> _EXERCISE BRIEF_
Without changing a character, return the entries, but not the images they hold.

> _DATA TO PROCESS_
***

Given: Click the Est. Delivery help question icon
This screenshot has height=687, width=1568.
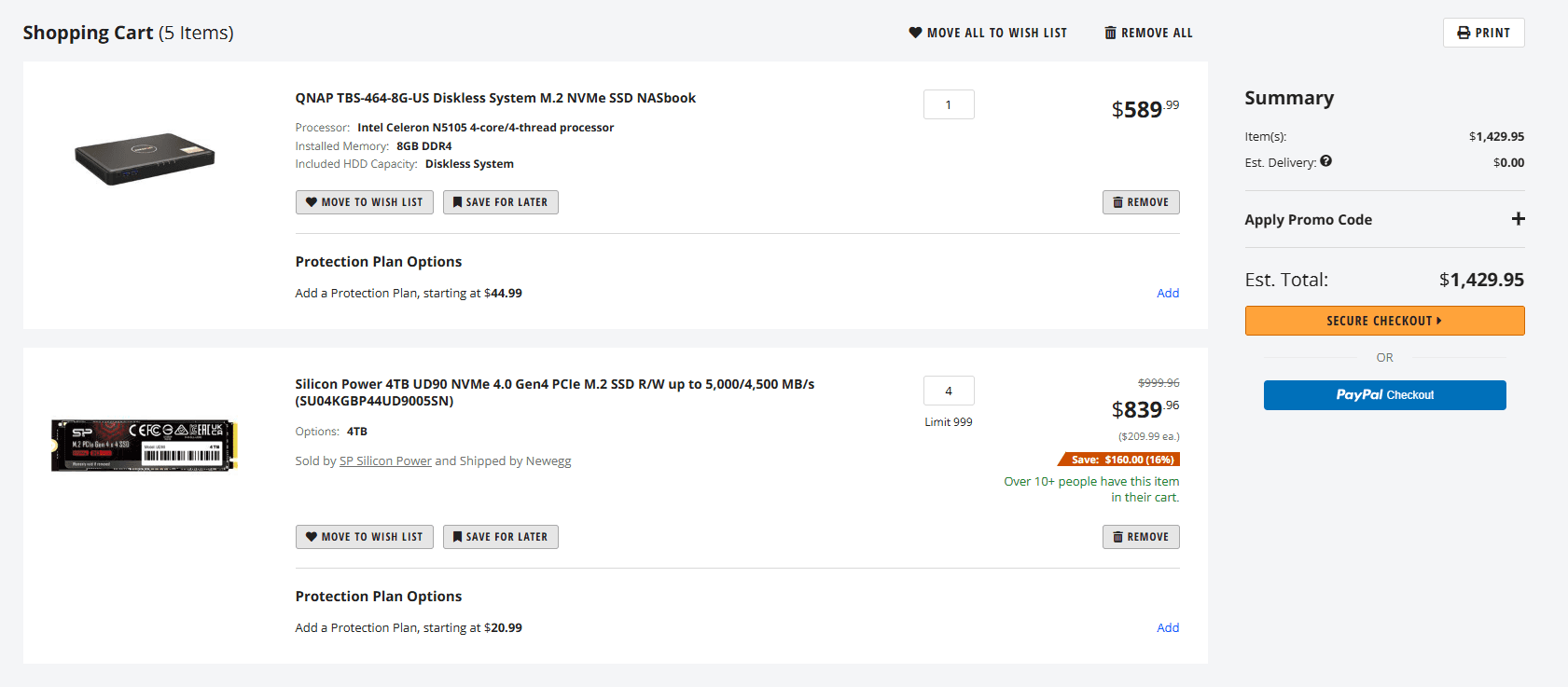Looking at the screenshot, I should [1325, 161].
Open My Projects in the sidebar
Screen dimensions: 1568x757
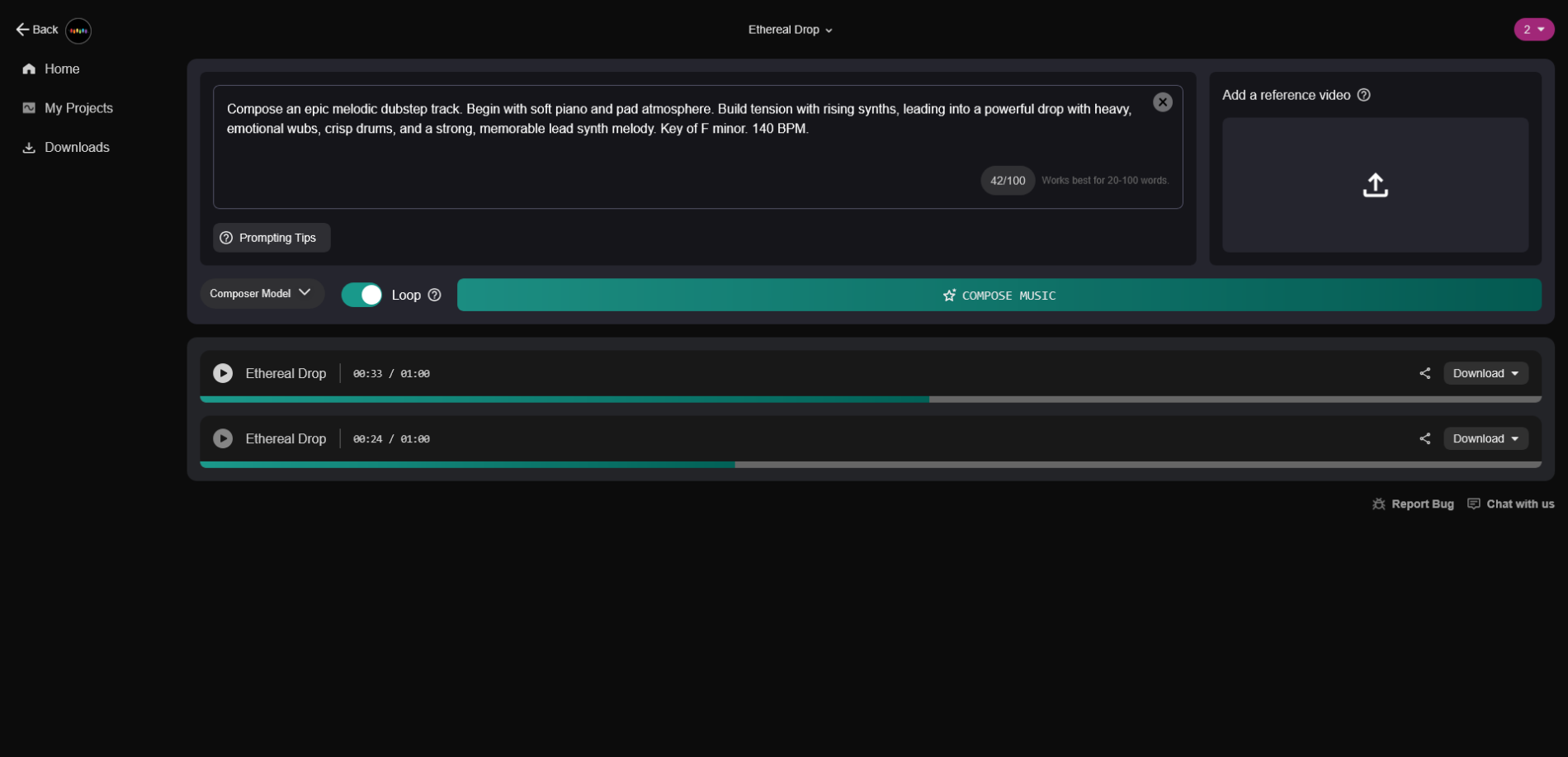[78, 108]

***

> _TASK ANSWER_
Given: Click the Est. Delivery help question icon
This screenshot has height=687, width=1568.
Looking at the screenshot, I should [1325, 161].
Open My Projects in the sidebar
Screen dimensions: 1568x757
[78, 108]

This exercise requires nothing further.